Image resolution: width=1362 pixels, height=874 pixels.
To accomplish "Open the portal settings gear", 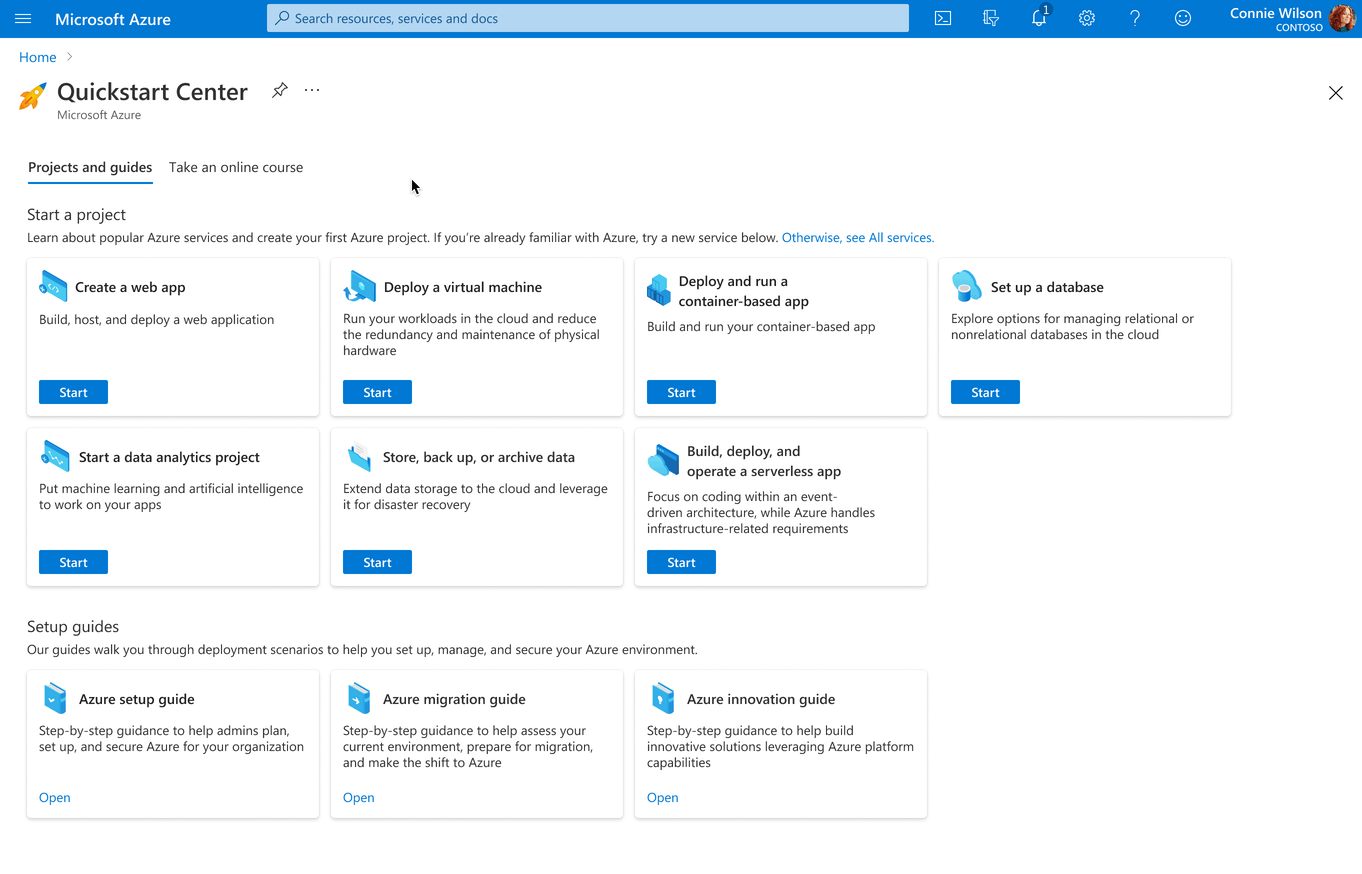I will [1086, 18].
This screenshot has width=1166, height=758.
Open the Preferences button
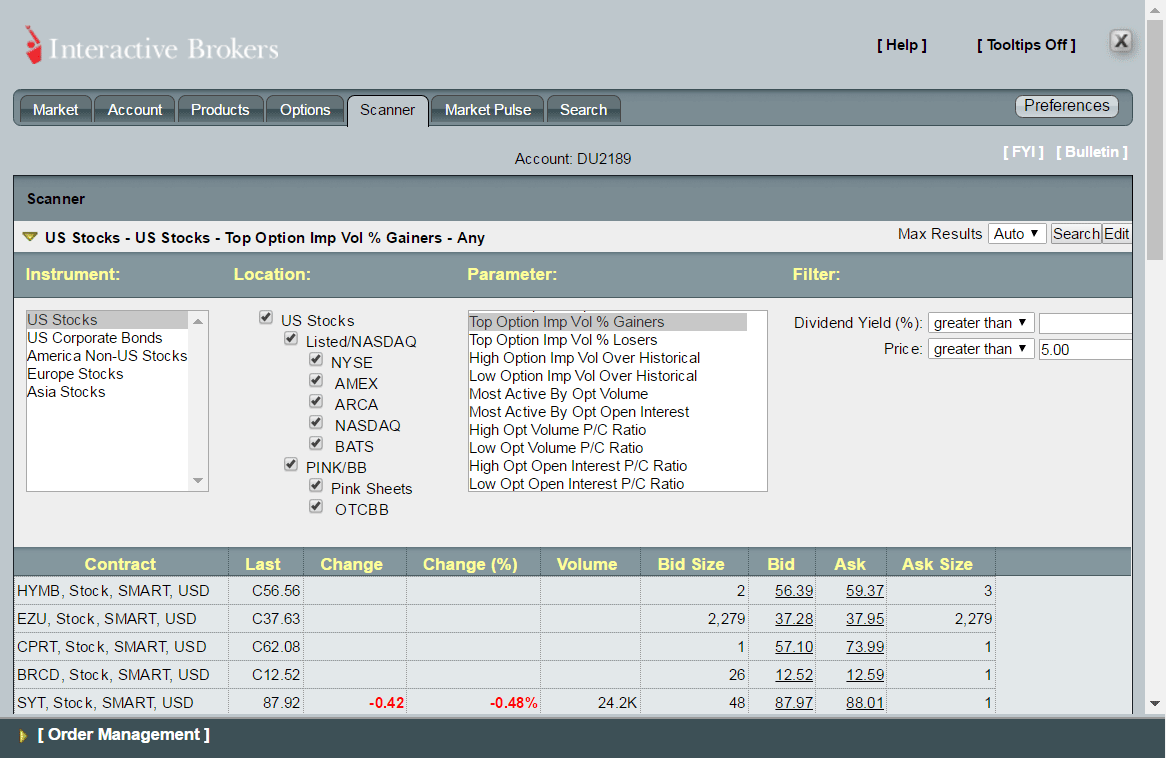coord(1066,106)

= = = = =

Task directions> Among the lines above, some may include the string "width"; state how many, and nothing more.

Result for this task> 2